Unnamed: 0,creation_source,opted_in_to_mailing_list,enabled_for_marketing_drip,org_id,invited_adopted,adopted
0,GUEST_INVITE,1,0,11,1,0
1,ORG_INVITE,0,0,1,1,1
2,ORG_INVITE,0,0,94,2,0
3,GUEST_INVITE,0,0,1,2,0
4,GUEST_INVITE,0,0,193,2,0


## 3. Perform a decision tree / random forest

In [58]:
from sklearn.ensemble import RandomForestClassifier
from sklearn.tree import DecisionTreeClassifier

In [140]:
# PERSONAL_PROJECTS: invited to join another user's personal workspace
# GUEST_INVITE: invited to an organization as a guest (limited permissions)
# ORG_INVITE: invited to an organization (as a full member)
# SIGNUP: signed up via the website
# SIGNUP_GOOGLE_AUTH: signed up using Google Authentication (using a Google email account for their login id)

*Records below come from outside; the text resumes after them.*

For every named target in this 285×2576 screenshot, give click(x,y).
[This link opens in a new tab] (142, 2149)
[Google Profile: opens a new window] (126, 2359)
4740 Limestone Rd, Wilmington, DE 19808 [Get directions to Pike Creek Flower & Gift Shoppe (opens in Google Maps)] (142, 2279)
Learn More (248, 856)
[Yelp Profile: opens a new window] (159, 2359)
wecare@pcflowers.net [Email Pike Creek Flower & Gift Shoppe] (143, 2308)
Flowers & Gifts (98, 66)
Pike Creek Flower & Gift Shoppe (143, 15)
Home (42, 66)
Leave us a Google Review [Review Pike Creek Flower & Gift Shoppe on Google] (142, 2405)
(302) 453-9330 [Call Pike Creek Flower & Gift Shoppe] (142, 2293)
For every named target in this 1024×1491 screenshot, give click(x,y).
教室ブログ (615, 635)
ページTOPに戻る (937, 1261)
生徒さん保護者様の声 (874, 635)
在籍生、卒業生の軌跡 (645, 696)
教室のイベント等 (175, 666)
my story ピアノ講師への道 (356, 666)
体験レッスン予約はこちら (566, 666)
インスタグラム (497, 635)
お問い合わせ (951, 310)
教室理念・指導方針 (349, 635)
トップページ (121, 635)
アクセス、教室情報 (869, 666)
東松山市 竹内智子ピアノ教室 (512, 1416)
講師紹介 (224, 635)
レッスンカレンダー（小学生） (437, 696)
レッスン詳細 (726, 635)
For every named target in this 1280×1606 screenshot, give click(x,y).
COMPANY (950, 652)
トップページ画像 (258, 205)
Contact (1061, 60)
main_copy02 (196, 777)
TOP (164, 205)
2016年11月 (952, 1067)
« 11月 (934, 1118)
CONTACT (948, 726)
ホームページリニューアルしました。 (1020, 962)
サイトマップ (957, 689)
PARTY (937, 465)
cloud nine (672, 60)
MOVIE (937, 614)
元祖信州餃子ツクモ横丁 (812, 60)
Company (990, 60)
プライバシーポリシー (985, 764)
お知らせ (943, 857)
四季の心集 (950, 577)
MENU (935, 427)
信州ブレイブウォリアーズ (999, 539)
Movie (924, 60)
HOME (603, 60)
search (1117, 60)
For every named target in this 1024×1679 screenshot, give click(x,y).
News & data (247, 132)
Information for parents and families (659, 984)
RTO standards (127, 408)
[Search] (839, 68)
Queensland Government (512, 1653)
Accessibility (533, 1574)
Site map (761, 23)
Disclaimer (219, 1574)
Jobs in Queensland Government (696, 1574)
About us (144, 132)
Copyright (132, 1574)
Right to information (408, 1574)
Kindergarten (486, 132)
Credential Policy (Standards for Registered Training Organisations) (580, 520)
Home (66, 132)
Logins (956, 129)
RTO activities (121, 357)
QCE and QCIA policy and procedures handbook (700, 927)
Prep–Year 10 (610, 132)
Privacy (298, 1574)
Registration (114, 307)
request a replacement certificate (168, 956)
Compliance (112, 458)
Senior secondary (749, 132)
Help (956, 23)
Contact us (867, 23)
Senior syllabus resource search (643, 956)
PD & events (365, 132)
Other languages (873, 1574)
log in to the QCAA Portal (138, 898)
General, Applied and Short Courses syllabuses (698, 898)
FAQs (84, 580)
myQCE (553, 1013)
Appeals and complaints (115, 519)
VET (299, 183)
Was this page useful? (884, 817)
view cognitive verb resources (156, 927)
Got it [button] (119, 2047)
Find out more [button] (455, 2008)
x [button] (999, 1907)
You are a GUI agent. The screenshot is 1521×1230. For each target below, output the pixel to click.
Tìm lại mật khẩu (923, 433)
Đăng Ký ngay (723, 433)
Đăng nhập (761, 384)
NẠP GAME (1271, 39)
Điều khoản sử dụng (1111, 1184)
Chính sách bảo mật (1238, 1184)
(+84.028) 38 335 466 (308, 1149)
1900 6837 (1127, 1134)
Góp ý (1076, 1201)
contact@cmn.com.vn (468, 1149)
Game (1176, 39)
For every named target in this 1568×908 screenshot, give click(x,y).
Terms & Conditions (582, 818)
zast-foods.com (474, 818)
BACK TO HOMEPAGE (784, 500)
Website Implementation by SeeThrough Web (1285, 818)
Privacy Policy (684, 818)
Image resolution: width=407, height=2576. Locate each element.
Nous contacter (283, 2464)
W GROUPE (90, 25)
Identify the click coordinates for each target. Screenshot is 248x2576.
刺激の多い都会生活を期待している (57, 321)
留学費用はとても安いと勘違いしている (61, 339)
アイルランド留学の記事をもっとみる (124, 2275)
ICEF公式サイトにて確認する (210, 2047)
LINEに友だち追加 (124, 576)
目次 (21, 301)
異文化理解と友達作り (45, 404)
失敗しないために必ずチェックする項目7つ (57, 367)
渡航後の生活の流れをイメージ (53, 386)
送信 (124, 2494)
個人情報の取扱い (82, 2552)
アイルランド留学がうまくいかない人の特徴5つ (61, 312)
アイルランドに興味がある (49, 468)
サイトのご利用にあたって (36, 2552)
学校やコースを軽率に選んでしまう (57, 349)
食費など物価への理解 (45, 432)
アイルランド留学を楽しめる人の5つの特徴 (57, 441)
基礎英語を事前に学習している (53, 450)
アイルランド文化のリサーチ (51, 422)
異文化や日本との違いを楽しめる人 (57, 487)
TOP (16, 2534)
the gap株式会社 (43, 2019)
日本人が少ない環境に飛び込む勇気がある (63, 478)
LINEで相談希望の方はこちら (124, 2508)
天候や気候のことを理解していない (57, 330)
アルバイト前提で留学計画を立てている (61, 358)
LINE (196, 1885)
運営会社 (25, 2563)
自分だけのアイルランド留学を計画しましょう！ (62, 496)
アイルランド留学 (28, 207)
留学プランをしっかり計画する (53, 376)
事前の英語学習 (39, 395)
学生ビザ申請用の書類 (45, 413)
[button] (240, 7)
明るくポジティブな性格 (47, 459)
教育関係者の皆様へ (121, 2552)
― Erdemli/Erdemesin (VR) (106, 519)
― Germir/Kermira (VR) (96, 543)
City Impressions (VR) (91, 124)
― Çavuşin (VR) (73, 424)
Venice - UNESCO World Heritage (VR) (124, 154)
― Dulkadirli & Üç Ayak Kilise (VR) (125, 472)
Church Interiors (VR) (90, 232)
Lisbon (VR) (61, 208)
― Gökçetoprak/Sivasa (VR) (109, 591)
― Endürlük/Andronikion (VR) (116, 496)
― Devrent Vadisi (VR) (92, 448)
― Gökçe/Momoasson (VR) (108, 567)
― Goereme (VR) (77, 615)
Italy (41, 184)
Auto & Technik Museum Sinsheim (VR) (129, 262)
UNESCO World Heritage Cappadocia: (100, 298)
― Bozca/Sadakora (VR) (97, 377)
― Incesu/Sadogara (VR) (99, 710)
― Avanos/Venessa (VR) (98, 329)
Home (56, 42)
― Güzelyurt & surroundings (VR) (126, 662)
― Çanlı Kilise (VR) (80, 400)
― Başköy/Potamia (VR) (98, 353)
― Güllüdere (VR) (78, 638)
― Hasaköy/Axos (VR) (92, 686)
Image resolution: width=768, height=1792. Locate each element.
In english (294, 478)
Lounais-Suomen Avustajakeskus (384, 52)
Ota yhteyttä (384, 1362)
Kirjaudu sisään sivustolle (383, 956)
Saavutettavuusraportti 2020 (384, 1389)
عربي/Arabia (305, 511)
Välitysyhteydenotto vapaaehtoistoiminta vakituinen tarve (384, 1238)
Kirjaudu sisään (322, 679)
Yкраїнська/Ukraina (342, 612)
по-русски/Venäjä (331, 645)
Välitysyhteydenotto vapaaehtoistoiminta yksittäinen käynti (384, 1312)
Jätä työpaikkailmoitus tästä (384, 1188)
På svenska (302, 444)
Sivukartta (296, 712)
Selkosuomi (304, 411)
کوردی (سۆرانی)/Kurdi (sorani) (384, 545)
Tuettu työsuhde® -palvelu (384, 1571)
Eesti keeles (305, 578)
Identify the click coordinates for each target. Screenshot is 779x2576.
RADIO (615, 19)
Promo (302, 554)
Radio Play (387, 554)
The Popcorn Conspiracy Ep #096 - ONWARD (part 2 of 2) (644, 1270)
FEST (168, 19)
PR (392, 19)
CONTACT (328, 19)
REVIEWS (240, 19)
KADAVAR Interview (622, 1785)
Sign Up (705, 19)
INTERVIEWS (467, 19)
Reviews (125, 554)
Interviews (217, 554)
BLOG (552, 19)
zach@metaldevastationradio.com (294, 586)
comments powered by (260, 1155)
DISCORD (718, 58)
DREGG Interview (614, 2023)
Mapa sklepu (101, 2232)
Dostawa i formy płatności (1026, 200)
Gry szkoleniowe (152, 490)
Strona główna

creation_source = users['creation_source'].unique()
creation_source
creation_source_dict = {name:index for index,name in enumerate(creation_source)}

In [136]:
creation_source_dict

{'GUEST_INVITE': 0,
 'ORG_INVITE': 1,
 'SIGNUP': 2,
 'PERSONAL_PROJECTS': 3,
 'SIGNUP_GOOGLE_AUTH': 4}

In [141]:
#Pre-processing
x = users_notime.iloc[:,:-1]
x['creation_source'] = x['creation_source'].apply(lambda x: creation_source_dict.get(x))
y = users_notime.iloc[:,-1]

In [142]:
x.head()

Unnamed: 0,creation_source,opted_in_to_mailing_list,enabled_for_marketing_drip,org_id,invited_adopted
0,0,1,0,11,1
1,1,0,0,1,1
2,1,0,0,94,2
3,0,0,0,1,2
4,0,0,0,193,2


In [143]:
# Fit a decision tree
clf = DecisionTreeClassifier(random_state=0)
clf.fit(x,y)

DecisionTreeClassifier(class_weight=None, criterion='gini', max_depth=None,
            max_features=None, max_leaf_nodes=None,
            min_impurity_decrease=0.0, min_impurity_split=None,
            min_samples_leaf=1, min_samples_split=2,
            min_weight_fraction_leaf=0.0, presort=False, random_state=0,
            splitter='best')

In [146]:
# Get accuracy
clf.score(x,y)

0.9045

In [183]:
y_pred = clf.predict(x)
pd.Series(y_pred).value_counts()

0    11438
1      562
dtype: int64

In [147]:
list(zip(x.columns,clf.feature_importances_))

[('creation_source', 0.039694848787657736),
 ('opted_in_to_mailing_list', 0.09580302581575088),
 ('enabled_for_marketing_drip', 0.09404878337214993),
 ('org_id', 0.7455448029891558),
 ('invited_adopted', 0.02490853903528568)]

## Answer
As we can the the feature "org_id" plays an important part to predict whether user are "adopted" or not.